Taiwan quer "reforçar cooperação" com Estados Unidos para uma "dissuasão eficaz"
Taiwan manifestou hoje o desejo de "reforçar a cooperação" com os Estados Unidos, depois de o Presidente norte-americano ter declarado que a venda de armas a Taipé seria discutida durante uma viagem a Pequim.
"Continuaremos também a reforçar a cooperação com os Estados Unidos e a desenvolver capacidades de dissuasão eficazes para mantermos conjuntamente a paz e a estabilidade no Estreito de Taiwan", afirmou o porta-voz do Ministério dos Negócios Estrangeiros, Hsiao Kuang-wei, numa conferência de imprensa regular.
Na segunda-feira, o Presidente norte-americano afirmou que vai debater com o homólogo chinês a venda de armas dos Estados Unidos a Taiwan durante a viagem que vai realizar a Pequim.
"Vou ter essa conversa com o Presidente Xi [Jinping]. O Presidente Xi gostaria que não o fizéssemos [vender armas a Taiwan], e terei essa conversa", respondeu Donald Trump, quando questionado pela imprensa na Sala Oval da Casa Branca.

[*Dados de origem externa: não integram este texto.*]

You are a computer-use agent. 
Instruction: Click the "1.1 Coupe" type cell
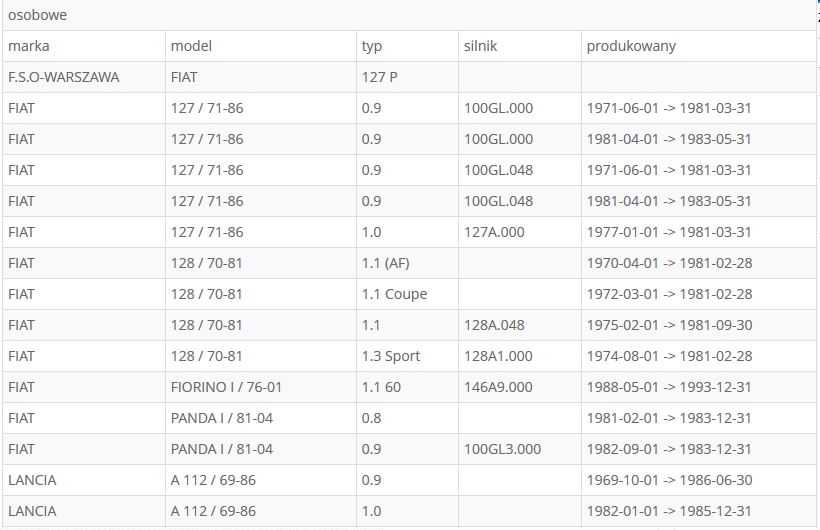(394, 294)
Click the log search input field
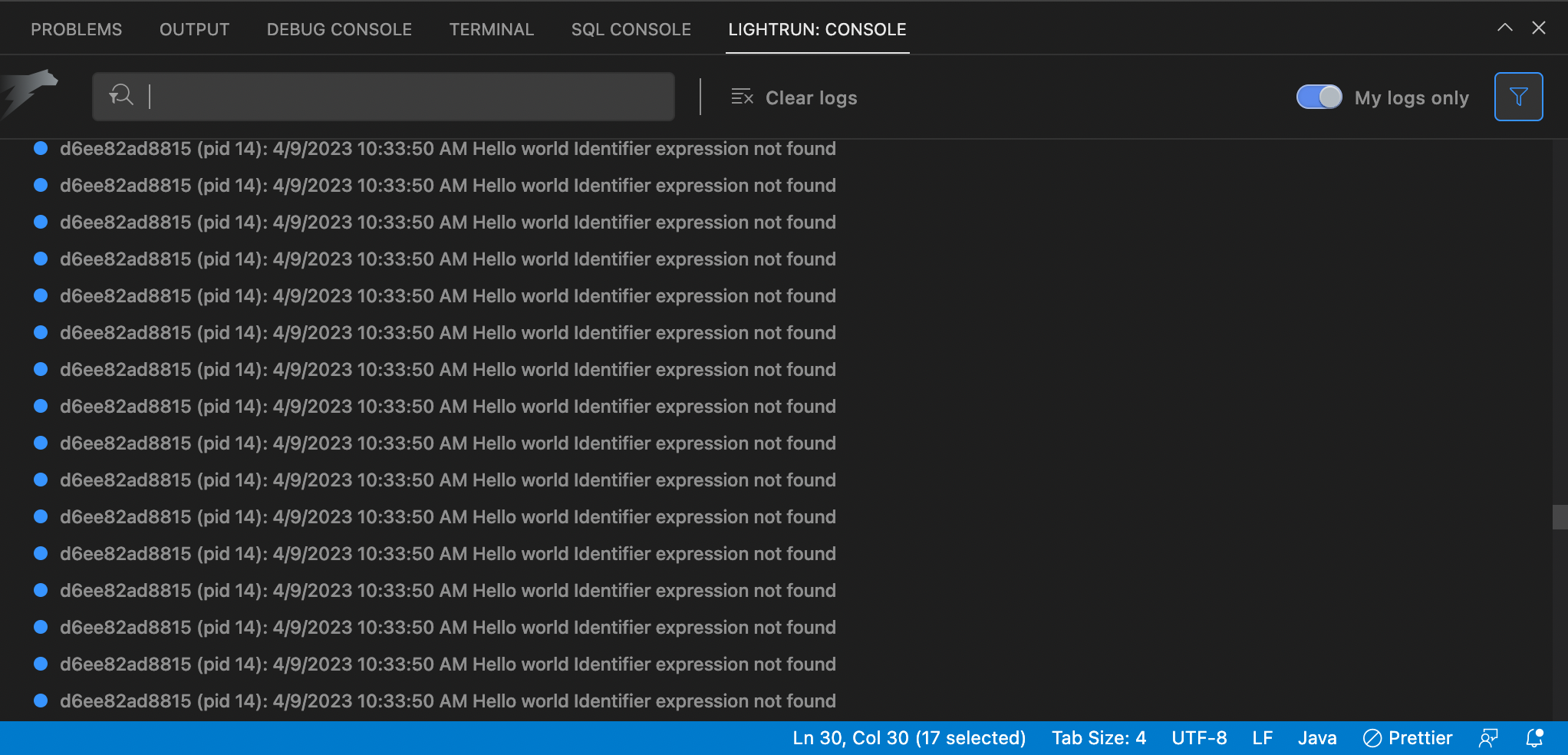Screen dimensions: 1568x755 pos(407,97)
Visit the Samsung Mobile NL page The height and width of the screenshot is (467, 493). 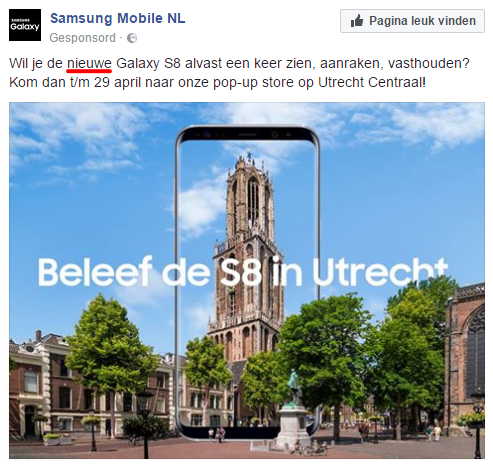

Trump fez estas declarações apesar de a posição histórica dos Estados Unidos, consagrada na política impulsionada desde a Presidência de Ronald Reagan em 1982 e conhecida como as "seis garantias", estabelecer que Washington não consultará Pequim sobre decisões relativas à venda de armamento defensivo a Taiwan.
Donald Trump, que chega na quarta-feira à noite a Pequim, minimizou o risco de uma invasão da ilha pela China.
"Não creio que isso vá acontecer", acrescentou a respeito de Taiwan, considerando que a "ótima relação" com o homólogo chinês impedirá tal iniciativa por parte de Pequim.
"Xi Jinping sabe que não quero que isso aconteça", disse.
O republicano sublinhou, na mesma conferência de imprensa, que tem "uma excelente relação" com Xi, com quem disse estar a fazer "muitos negócios".
"Tenho muito respeito por ele e espero que ele também me respeite. Ele não respeitou o nosso governo anterior, o de Joe Biden", afirmou.
Espera-se que, entre outros assuntos, os dois líderes abordem a venda de armamento e o apoio norte-americano à ilha, depois de Xi ter instado Trump, em fevereiro, a "agir com prudência" no que diz respeito ao envio de armas para Taipé.
Pequim considera Taiwan uma província rebelde e uma "parte inalienável" do território chinês, pelo que não descartou o uso da força para assumir o controlo, algo que o Governo taiwanês condena veementemente.